There are a few aspects that you should keep in mind though - and that will possibly have a general influence on your parenting style.

  1. Your child is six months now. He expands his radius of action every day and develops an idea of what he wants. Unfortunately, he also meets more obstacles on his long way to independence. Note that this are just the first steps on a very long way that will last at least until his Teens. You should start now developing strategies how to handle that as a parent. Of course, you can assist him in "walking" whenever he demands it, but at some point there will be the moment, where you can't or won't do that. So you might as well start today to find a way to live with the inevitable tantrums. Because:
  2. Let's face it: "walking" with a six months old baby can only be done in a very uncomfortable postion. Bent over or walking on your knees (yes, I have seen parents do this). Neither is a position the human body was designed for. Backaches etc. are sure to follow. Not a good idea if you have to care for an energetic baby, so find your own tolerance level and be firm with the boundaries. For your own sake. For the baby's reaction, see point 1.

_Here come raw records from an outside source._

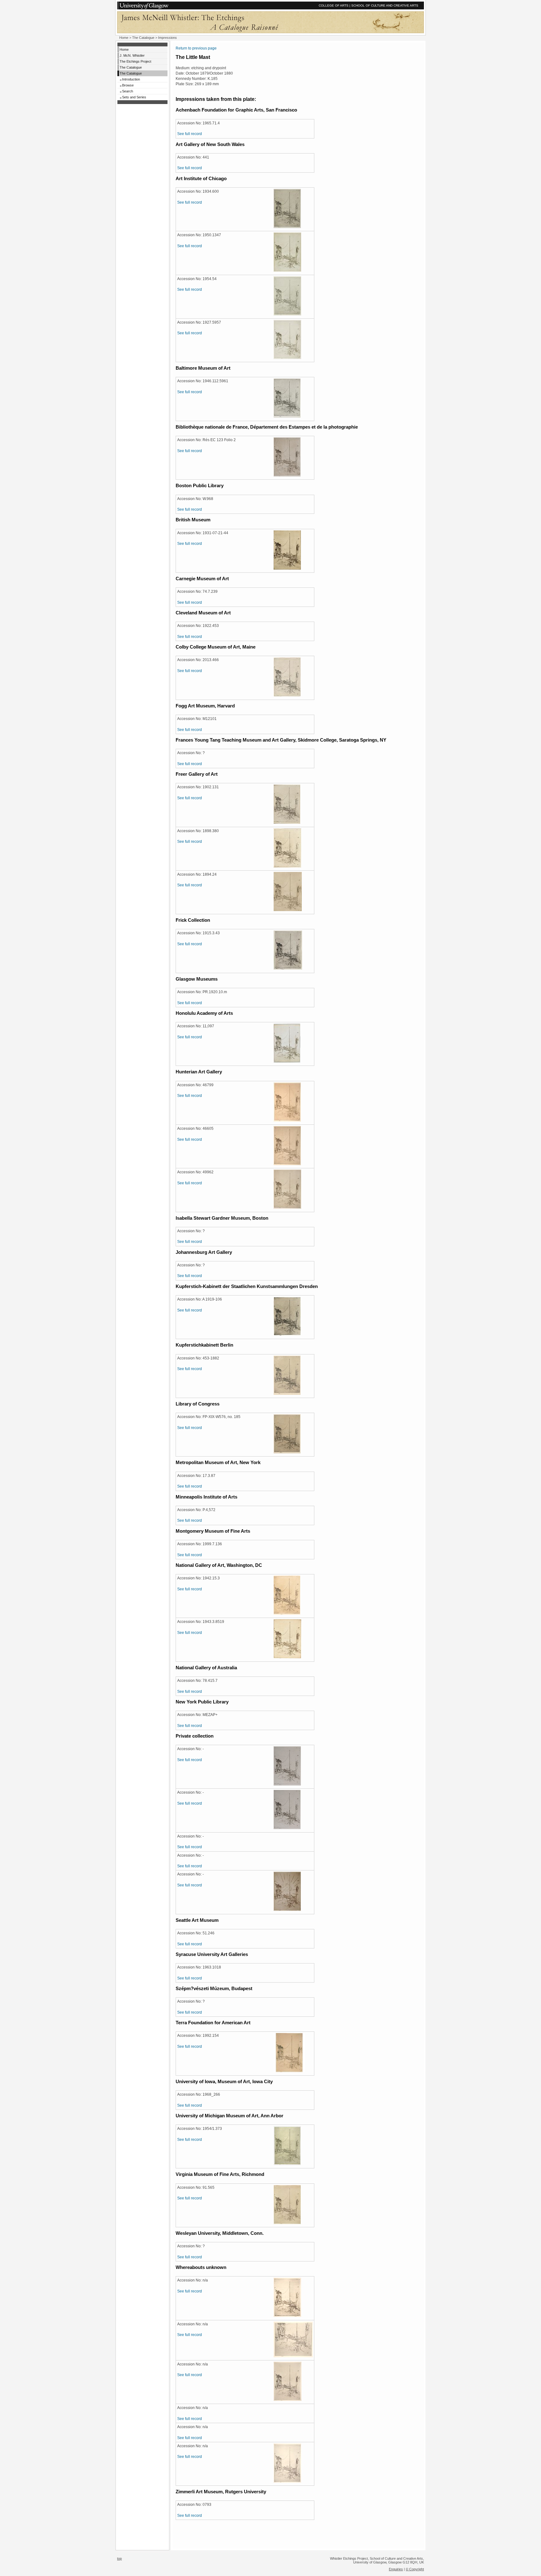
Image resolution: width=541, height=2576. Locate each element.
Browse (128, 85)
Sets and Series (134, 97)
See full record (189, 134)
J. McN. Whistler (132, 55)
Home (123, 37)
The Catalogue (143, 37)
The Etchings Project (135, 61)
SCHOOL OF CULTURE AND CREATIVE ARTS (384, 5)
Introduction (131, 79)
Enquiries (396, 2569)
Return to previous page (196, 48)
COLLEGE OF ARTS (333, 5)
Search (127, 91)
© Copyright (415, 2569)
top (119, 2558)
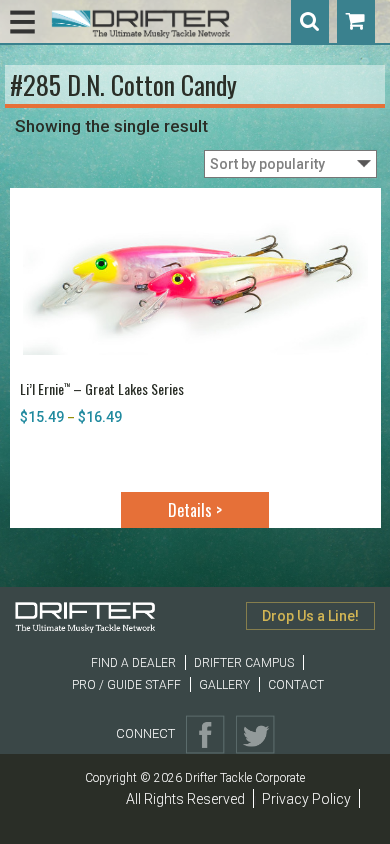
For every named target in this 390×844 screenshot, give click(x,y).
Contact (296, 685)
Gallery (224, 685)
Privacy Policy (306, 799)
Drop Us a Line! (310, 616)
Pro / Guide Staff (126, 685)
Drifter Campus (244, 663)
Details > (195, 510)
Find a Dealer (133, 663)
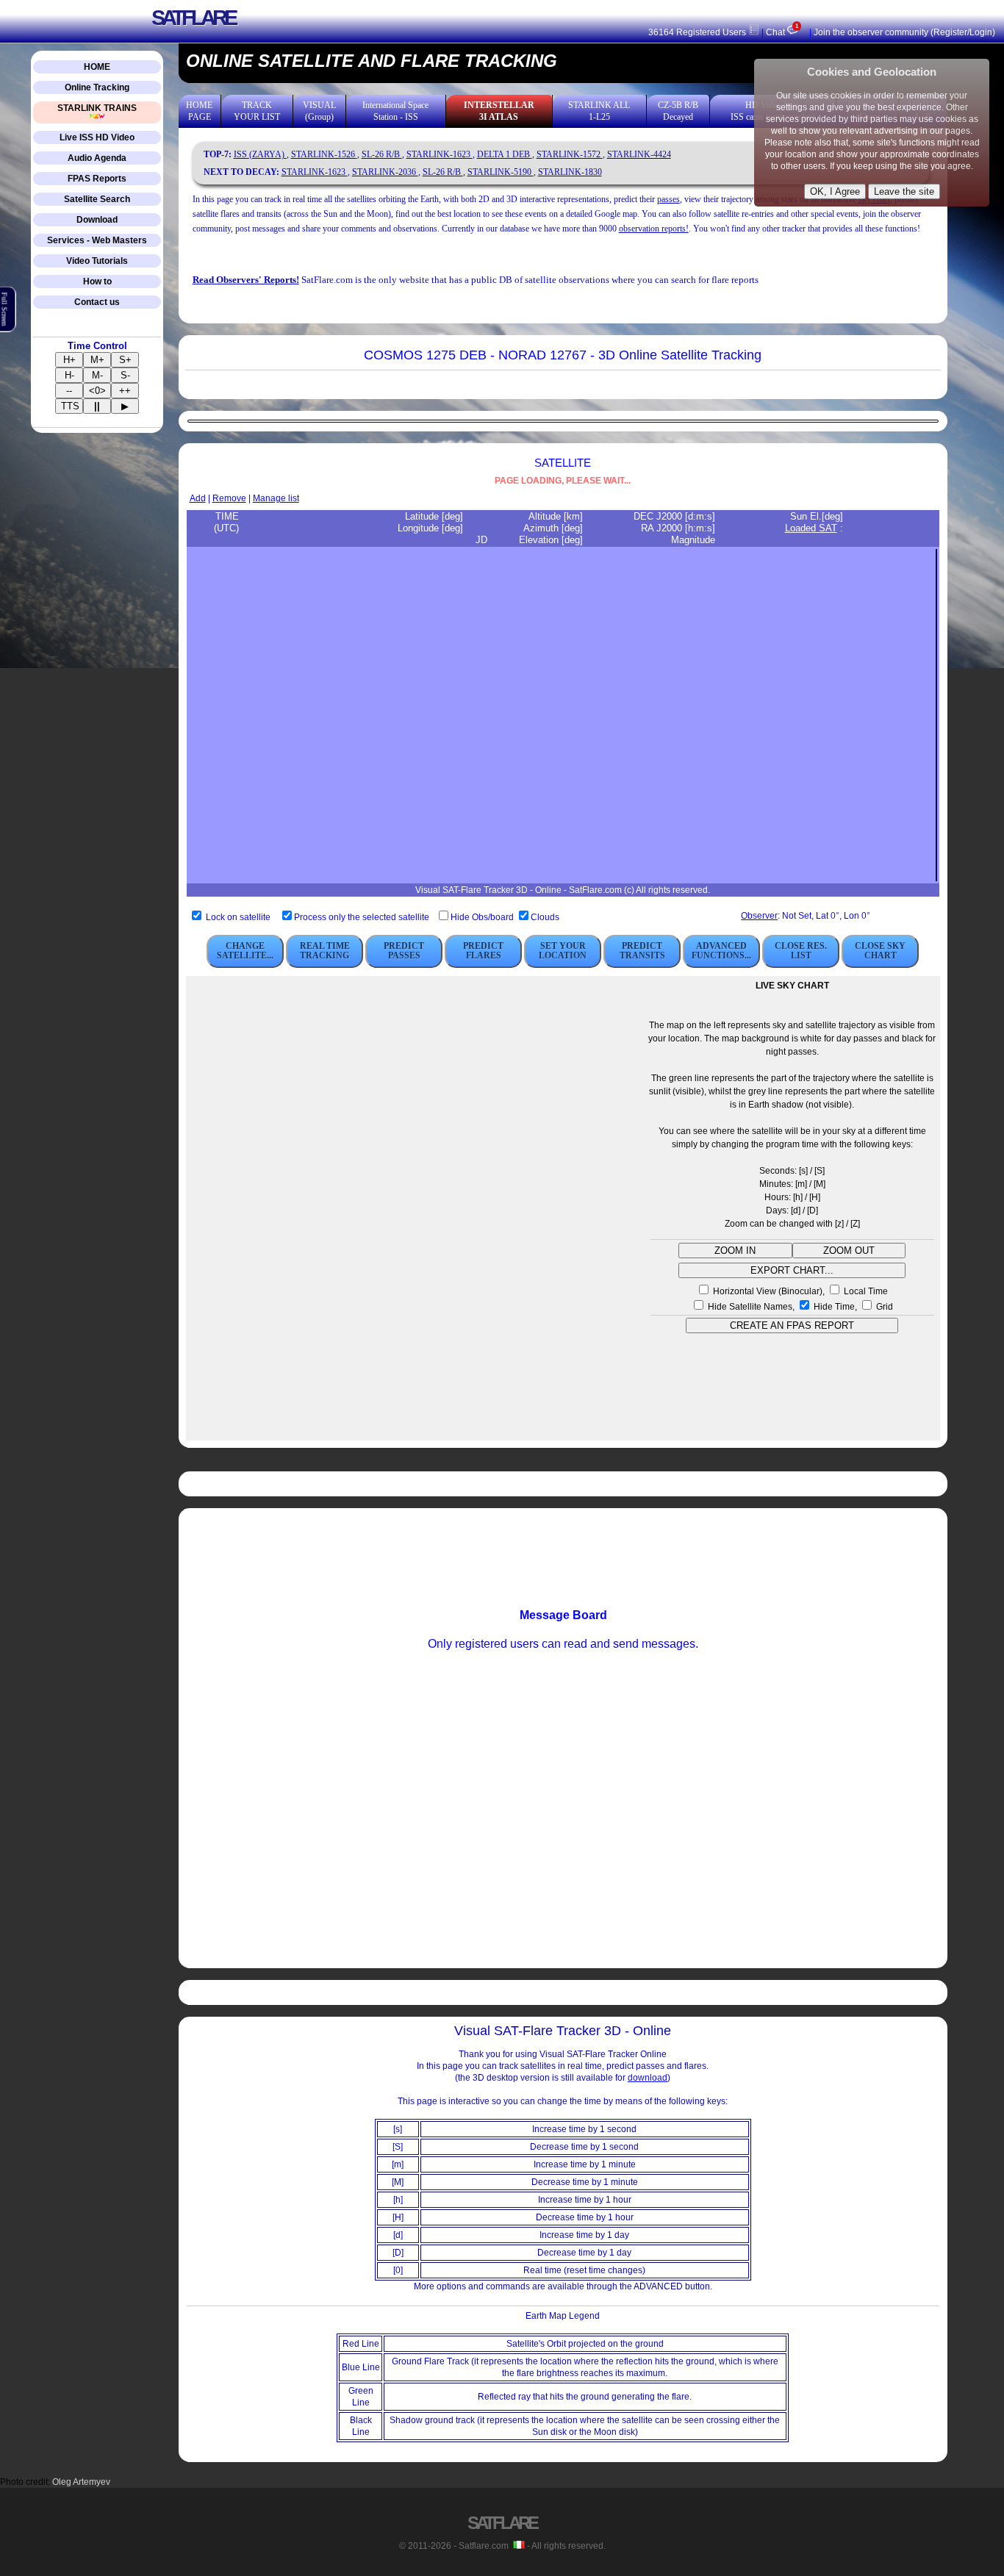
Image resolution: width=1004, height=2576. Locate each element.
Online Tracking (97, 87)
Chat (782, 32)
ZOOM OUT (849, 1250)
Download (97, 220)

  3. Some people think that "walking with a baby" helps them walk faster. In my observation, this is not the case. A child will start to walk when he is a) physically able to do so and b) figures out that this method has advantages, e.g. that you can carry a toy with you or see more - as oposed to crawling. It often is also a leap of faith: Let go of the table / sofa / wall / other support and walk towards your destination. That leap is not required when you can get your support (aka Mom / Dad) walk with you. And where 2. comes into play again.

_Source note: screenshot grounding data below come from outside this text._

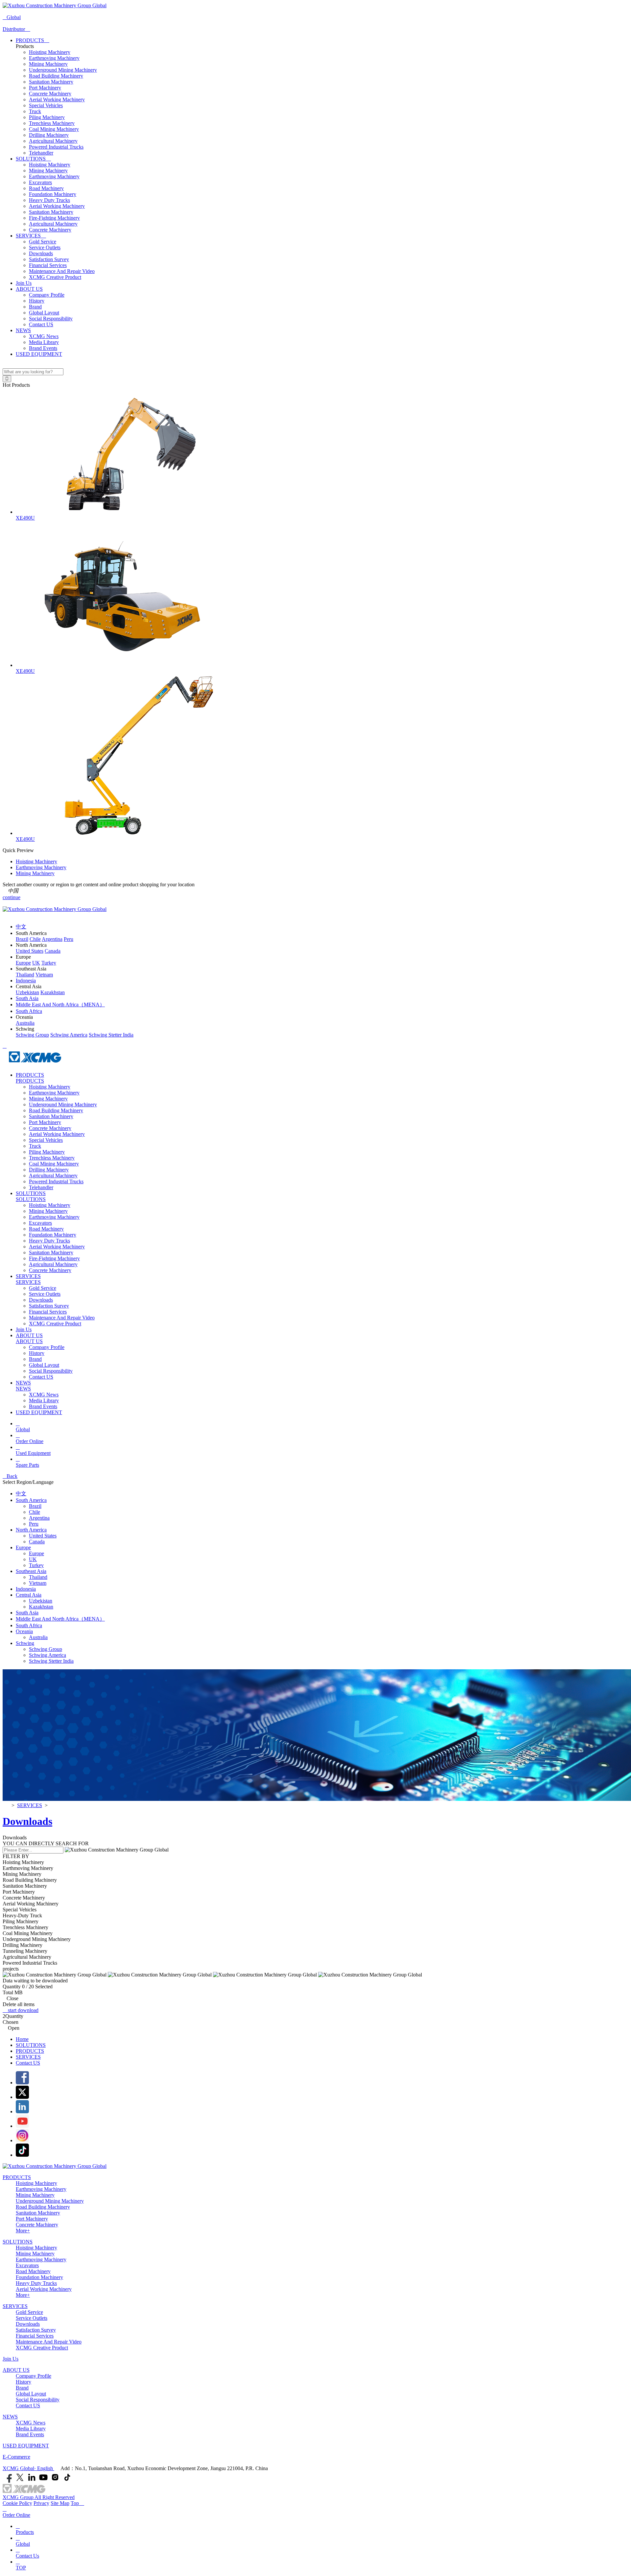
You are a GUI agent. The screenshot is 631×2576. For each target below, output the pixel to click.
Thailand (38, 1577)
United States (43, 1535)
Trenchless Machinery (52, 123)
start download (20, 2010)
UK (33, 1559)
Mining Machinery (48, 64)
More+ (23, 2230)
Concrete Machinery (50, 93)
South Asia (27, 1612)
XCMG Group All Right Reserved (39, 2497)
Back (10, 1476)
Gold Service (42, 241)
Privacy (41, 2503)
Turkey (36, 1565)
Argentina (39, 1518)
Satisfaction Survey (49, 259)
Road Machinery (46, 188)
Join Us (24, 283)
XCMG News (43, 336)
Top (77, 2503)
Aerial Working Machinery (57, 99)
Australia (38, 1637)
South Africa (29, 1625)
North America (31, 1530)
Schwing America (47, 1655)
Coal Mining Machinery (54, 129)
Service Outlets (44, 247)
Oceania (24, 1631)
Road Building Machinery (56, 76)
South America (31, 1500)
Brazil (35, 1506)
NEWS (23, 330)
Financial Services (48, 265)
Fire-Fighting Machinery (54, 218)
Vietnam (37, 1583)
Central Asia (28, 1595)
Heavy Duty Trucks (49, 200)
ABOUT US (29, 289)
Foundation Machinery (52, 194)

  4. Speaking of support: Many parents love their baby walker, partly because they believe that their children will learn to walk faster. Studies have proven that this is not the case, but instead the natural movement is resticted and it can lead to a "wrong" foot position, that will actually delay independent walking. Various organisations have issued warnings against them, including the American Academy of Pediatrics. The sale of baby walkers is forbidden in Canada since 2004. If you insist on using one, always supervise, limit baby's time there and consider it a toy. Many babies love them, might it be for the position, the possibility to get somewhere or even the little thingie and dodads on the walker. So understand what is is (something to entertain your child) and what it is not (a tool to learn to walk) and use it accordingly.